This all is 100% open source, so if you would like to contribute, feel free to edit this page.



GitLab Auth

Red Hat Developer Hub 1.3 only supports Microsoft Azure, GitHub and Keycloak as authentication providers; more info here. There is an ongoing epic to cover it in following releases. This configuration should work to authenticate users by GitLab, as Backstage provides.

Enabling GitLab authentication requires to create a GitLab application. This process is described here, however, keep in mind to execute the actions in your GitLab instance:

NOTE: You can get the full qualified url to Red Hat Developer Hub with following command, using the name of your Red Hat Developer Hub instance name (RHDH_CR_NAME):

echo https://$(oc get route backstage-{RHDH_CR_NAME} -o jsonpath='{.spec.host}')

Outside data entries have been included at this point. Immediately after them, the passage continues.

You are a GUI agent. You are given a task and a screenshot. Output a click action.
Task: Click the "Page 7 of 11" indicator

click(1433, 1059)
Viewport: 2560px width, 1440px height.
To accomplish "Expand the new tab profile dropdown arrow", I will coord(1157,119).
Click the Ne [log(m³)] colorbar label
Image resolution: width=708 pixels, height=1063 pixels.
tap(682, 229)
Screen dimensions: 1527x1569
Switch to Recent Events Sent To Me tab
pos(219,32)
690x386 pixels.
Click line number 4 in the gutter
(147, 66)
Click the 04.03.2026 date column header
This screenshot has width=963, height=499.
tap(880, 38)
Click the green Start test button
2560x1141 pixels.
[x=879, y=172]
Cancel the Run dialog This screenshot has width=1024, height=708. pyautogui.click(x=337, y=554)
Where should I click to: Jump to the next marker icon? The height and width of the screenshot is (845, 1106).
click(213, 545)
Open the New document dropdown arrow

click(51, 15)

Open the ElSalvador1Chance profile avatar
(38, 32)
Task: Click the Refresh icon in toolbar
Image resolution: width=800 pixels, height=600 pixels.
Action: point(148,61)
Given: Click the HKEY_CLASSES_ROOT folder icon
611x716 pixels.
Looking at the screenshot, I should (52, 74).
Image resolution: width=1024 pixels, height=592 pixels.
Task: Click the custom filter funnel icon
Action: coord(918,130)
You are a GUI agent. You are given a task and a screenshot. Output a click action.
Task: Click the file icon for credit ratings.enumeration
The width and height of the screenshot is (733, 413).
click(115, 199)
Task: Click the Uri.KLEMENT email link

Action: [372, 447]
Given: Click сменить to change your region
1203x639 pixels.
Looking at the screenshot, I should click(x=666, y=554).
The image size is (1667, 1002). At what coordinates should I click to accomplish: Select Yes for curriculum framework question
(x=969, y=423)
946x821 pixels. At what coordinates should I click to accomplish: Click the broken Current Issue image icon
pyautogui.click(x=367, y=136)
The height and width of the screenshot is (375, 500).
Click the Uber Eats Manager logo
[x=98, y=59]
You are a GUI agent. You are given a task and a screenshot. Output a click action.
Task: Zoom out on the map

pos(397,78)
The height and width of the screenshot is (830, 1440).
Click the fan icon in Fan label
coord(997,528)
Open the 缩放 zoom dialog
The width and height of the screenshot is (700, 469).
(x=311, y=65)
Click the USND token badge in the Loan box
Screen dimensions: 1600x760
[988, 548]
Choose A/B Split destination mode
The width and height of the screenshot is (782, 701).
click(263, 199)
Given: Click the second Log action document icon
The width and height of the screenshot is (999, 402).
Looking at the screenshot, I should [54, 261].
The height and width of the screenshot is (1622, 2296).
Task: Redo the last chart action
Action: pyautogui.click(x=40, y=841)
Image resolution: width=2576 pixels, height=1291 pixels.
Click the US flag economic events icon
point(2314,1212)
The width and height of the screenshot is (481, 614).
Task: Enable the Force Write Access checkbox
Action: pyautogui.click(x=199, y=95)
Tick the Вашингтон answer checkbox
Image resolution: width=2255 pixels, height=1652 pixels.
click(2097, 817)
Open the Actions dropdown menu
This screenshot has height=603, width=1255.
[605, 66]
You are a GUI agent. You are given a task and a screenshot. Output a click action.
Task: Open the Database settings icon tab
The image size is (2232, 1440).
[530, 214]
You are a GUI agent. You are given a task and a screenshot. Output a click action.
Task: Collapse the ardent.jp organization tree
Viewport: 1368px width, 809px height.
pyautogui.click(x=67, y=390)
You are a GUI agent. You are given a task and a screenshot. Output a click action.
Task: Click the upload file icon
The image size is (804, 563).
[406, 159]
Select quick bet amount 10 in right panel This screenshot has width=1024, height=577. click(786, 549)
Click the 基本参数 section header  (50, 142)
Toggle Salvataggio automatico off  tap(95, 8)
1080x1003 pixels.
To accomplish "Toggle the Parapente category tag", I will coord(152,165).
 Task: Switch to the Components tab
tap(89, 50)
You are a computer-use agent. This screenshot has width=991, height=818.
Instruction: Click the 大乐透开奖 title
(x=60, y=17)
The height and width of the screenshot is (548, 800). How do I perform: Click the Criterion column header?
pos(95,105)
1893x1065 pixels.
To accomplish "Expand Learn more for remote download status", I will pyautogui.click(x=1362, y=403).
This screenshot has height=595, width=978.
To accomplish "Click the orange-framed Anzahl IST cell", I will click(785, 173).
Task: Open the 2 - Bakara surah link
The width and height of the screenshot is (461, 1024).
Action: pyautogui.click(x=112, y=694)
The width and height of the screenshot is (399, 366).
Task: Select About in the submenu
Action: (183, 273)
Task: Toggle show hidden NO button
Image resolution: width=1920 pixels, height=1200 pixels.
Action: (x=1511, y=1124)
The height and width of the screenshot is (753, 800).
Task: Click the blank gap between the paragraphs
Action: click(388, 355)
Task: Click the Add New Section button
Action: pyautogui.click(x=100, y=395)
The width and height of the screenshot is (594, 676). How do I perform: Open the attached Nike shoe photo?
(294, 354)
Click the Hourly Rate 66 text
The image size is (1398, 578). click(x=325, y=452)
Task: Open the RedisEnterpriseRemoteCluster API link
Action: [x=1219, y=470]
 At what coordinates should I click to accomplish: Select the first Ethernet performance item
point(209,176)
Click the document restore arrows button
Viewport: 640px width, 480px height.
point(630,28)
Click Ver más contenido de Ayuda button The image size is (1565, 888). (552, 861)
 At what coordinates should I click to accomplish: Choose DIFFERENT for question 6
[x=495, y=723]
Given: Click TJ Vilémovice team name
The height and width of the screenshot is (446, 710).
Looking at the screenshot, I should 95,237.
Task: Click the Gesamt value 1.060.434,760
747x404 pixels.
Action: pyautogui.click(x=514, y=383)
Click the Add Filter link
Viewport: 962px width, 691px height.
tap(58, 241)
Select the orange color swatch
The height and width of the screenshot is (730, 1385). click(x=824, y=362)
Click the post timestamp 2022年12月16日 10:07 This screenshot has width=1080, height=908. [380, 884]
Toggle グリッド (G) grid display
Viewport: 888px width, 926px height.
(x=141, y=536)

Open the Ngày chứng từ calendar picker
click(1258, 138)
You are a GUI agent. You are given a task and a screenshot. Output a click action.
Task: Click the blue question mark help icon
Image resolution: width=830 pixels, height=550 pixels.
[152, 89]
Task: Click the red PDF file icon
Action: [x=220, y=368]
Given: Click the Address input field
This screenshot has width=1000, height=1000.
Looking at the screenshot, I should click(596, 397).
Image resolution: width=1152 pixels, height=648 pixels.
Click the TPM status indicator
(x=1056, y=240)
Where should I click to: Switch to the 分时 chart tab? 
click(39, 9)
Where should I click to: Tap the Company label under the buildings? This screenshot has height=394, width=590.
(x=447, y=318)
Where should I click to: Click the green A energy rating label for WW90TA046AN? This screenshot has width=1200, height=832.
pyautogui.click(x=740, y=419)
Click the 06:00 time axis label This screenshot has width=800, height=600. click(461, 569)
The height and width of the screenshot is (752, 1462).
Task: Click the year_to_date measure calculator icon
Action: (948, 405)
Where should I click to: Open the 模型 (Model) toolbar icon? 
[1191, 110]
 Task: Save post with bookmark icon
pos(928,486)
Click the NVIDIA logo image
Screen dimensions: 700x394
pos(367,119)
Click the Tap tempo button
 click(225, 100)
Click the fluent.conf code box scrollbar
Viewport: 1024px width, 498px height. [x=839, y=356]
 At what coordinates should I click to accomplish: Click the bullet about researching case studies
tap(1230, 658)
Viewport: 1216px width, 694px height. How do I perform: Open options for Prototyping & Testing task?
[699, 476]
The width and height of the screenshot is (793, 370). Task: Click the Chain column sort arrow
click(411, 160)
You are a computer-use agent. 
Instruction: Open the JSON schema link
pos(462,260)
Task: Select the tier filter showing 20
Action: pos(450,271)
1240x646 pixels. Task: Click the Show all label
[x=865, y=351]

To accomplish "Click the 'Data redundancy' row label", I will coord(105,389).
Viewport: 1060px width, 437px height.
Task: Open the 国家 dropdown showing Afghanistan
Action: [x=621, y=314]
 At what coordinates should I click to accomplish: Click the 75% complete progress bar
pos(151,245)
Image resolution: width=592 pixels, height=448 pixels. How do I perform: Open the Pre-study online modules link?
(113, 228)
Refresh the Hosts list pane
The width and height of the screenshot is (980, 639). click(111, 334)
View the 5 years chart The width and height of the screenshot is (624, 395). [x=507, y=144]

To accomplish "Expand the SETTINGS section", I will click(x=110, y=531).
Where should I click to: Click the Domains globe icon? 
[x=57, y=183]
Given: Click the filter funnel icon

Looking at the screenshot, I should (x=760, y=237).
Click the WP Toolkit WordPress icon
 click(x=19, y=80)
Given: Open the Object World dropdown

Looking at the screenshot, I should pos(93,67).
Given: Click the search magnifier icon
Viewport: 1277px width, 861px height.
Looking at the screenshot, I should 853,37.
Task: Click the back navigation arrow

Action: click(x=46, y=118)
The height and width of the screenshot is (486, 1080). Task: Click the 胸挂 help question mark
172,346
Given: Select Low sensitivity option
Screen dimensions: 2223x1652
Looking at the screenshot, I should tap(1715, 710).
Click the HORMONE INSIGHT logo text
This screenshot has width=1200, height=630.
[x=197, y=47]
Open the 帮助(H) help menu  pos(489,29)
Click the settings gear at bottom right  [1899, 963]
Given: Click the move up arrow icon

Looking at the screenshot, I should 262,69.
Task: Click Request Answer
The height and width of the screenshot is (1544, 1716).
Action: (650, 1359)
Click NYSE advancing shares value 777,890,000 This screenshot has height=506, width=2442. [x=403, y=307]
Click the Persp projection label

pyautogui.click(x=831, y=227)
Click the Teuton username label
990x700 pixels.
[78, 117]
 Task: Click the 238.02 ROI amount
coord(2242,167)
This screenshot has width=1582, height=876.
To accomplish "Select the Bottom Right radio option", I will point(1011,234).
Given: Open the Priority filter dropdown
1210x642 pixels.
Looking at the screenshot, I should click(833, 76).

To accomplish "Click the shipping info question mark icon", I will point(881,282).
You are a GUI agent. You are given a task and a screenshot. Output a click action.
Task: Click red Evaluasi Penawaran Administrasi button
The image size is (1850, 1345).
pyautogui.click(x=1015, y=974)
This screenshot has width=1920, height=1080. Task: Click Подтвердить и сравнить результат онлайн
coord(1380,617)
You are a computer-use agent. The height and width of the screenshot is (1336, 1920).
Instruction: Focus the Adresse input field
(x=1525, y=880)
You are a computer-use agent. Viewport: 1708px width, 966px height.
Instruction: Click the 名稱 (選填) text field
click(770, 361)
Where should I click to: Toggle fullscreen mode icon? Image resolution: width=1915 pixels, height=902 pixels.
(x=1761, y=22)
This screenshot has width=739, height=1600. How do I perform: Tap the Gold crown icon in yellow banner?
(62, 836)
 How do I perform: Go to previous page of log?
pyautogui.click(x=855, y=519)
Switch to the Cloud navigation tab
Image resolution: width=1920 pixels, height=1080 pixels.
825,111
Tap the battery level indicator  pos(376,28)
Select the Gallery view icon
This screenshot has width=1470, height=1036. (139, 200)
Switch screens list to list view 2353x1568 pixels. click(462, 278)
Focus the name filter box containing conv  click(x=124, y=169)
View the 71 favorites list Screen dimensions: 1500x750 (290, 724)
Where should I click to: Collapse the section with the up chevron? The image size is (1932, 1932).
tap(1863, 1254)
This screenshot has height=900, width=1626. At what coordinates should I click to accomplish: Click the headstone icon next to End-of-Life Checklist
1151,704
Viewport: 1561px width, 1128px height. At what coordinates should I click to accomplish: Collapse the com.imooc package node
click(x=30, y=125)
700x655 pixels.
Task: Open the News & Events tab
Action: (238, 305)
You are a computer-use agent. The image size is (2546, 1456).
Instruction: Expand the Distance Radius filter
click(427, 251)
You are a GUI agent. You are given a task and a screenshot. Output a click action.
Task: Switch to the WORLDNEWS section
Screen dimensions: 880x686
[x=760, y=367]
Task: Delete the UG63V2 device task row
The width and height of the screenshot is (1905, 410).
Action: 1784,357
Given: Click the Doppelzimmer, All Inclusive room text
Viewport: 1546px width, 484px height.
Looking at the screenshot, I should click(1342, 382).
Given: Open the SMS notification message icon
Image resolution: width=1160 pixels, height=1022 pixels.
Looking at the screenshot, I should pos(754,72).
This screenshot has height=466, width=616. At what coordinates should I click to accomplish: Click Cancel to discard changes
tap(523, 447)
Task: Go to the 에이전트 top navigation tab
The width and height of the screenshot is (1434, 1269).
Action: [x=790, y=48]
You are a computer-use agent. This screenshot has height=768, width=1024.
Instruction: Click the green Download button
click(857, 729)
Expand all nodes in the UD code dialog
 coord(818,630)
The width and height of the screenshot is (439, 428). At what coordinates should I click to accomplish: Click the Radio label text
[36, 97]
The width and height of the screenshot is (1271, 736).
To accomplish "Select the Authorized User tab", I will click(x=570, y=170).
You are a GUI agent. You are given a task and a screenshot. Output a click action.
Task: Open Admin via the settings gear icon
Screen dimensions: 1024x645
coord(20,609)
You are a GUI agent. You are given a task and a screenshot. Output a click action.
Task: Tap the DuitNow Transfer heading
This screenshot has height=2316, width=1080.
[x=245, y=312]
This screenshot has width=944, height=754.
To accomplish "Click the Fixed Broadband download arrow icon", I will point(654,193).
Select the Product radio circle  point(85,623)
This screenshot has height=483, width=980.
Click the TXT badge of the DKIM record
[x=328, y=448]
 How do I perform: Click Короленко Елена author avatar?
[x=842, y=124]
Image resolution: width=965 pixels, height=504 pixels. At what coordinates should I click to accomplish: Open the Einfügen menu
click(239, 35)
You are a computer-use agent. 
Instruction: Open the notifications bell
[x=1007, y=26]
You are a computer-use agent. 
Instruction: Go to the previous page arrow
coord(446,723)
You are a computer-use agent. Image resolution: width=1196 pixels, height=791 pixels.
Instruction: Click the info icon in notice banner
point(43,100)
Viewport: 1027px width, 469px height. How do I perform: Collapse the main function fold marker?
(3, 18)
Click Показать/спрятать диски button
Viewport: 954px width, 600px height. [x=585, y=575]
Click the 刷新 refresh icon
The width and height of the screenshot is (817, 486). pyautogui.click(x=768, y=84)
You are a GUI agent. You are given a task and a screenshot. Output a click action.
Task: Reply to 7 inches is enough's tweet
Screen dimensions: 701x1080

Create a secret with the application id and secret created in GitLab:

kind: Secret
apiVersion: v1
metadata:
  name: gitlab-secrets
  namespace: rhdh-gitlab
stringData:
  AUTH_GITLAB_CLIENT_ID: REPLACE_WITH_YOUR_GITLAB_CLIENT_ID
  AUTH_GITLAB_CLIENT_SECRET: REPLACE_WITH_YOUR_GITLAB_CLIENT_SECRET
type: Opaque

NOTE: If you want to create this secret in the OpenShift Web Console, you need to base64-decode the AUTH_GITLAB_CLIENT_ID” and AUTH_GITLAB_CLIENT_SECRET values.

Next, add the new secret to the backstage manifest:

spec:
  application:
    # other configuration
    extraEnvs:
      secrets:
        - name: gitlab-secrets

Update the configuration of Red Hat Developer Hub to define the GitLab authentication provider:

  auth:
    signInPage: gitlab
    auth:
      environment: production
      providers:
        gitlab:
          production:
            clientId: ${AUTH_GITLAB_CLIENT_ID}
            clientSecret: ${AUTH_GITLAB_CLIENT_SECRET}

Notice that we set the signInPage to gitlab, the default is github.

NOTE: To disable guest login set the environment to production!

Verify that you can login with GitLab.